The revised guidelines detail how OpenAI evaluates AI models for risks and determines the appropriate level of safeguards necessary during their development and deployment. According to a statement released by the company, OpenAI would not make any policy changes without first thoroughly assessing whether the overall risk landscape had indeed shifted. Additionally, the lab promised it would transparently acknowledge any adjustments and ensure the overall safeguard levels remain appropriately protective.
OpenAI’s latest update highlights an increased dependence on automated evaluations to facilitate quicker product cycles. While the company clarified that it has not completely abandoned human-led safety testing, it is building an expanding array of automated procedures that reportedly allow faster releases of AI models.
However, recent reports suggest that OpenAI has significantly accelerated its release schedule and, according to critics, may be compromising on thorough safety practices. Sources cited by the Financial Times allege that OpenAI’s safety testers recently had less than a week to evaluate safety aspects of a major forthcoming model release—significantly shorter than timelines provided for past models. Moreover, these reports claimed that numerous safety evaluations were performed on early versions of the models rather than on the final versions deployed publicly. OpenAI refuted these claims, denying any compromises in the quality or rigor of its safety procedures.

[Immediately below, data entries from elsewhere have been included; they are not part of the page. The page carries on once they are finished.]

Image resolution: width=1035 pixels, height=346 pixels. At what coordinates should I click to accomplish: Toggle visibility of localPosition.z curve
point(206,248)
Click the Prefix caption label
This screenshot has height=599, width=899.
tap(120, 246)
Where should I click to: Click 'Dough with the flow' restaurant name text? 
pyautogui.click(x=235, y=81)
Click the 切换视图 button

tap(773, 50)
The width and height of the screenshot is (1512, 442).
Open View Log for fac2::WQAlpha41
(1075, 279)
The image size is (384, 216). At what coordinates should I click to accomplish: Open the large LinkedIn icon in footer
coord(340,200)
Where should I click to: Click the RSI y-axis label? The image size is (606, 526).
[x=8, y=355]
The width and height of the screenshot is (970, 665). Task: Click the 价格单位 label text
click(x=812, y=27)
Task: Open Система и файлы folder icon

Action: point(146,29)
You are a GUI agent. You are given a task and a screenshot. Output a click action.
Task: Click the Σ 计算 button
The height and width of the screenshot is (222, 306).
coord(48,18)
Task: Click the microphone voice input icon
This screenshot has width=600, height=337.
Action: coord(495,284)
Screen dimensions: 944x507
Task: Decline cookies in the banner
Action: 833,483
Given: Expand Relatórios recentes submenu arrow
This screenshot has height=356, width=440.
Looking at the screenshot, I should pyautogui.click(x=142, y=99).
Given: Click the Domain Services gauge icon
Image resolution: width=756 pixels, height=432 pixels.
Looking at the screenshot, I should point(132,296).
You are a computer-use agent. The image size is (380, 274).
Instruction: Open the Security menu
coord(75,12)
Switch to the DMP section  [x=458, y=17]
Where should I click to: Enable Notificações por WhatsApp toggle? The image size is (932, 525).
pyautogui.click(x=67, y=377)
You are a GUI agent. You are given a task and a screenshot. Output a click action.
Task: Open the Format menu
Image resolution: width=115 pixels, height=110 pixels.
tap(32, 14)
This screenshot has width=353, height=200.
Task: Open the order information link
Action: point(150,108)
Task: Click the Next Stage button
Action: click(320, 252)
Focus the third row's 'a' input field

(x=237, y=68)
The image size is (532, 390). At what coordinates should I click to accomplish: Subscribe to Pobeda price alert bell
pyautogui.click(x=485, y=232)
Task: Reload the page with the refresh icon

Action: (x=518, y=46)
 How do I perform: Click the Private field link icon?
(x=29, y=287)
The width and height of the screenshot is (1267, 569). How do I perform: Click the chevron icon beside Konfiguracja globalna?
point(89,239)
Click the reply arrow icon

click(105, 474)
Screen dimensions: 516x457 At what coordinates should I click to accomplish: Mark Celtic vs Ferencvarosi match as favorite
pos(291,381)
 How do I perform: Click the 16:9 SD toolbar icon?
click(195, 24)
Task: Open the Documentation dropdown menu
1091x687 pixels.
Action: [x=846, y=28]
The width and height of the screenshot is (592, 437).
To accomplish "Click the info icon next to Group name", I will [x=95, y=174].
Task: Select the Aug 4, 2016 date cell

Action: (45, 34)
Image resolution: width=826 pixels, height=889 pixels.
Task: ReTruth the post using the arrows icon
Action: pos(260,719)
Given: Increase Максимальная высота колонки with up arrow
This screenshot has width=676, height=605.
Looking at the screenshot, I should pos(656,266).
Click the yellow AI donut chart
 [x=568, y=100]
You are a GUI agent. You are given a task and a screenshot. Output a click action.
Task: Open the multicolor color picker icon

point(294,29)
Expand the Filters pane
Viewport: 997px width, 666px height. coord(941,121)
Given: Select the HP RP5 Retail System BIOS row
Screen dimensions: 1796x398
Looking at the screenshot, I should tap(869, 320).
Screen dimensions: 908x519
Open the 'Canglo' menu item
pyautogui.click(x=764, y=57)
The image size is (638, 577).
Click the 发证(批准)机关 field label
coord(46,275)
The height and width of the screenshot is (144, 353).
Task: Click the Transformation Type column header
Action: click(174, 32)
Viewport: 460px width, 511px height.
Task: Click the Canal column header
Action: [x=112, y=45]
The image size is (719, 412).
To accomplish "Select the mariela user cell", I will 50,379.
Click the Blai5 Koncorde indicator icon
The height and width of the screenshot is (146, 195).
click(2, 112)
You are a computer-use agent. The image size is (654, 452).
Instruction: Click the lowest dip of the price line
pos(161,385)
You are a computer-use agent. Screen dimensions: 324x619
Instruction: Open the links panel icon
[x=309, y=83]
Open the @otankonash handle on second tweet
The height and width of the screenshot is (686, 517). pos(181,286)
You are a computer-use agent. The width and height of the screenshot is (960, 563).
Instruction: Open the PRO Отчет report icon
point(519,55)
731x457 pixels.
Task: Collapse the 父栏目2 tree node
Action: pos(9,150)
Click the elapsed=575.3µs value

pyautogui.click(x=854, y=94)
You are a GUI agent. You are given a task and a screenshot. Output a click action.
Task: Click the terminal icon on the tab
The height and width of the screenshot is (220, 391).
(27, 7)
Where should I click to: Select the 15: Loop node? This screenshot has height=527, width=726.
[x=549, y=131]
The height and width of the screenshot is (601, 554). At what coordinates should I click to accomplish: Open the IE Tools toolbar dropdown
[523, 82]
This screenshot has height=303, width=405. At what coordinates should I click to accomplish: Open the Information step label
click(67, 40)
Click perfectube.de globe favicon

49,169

Other important changes in the Preparedness Framework include how models are categorized based on their risk levels. OpenAI now has two clearly defined thresholds: “high capability,” for models that could amplify current known risks of severe harm, and “critical capability,” for systems that may introduce entirely new threats causing severe harm. The company explained that models reaching either level must meet stringent safeguard requirements before deployment or further development.
OpenAI’s safety framework was last revised in 2023, when it adopted clearer guidelines around catastrophic model-risk identification and management. The current update marks another significant step, explicitly recognizing competitive dynamics as potentially influencing factors in OpenAI’s safeguard policies going forward.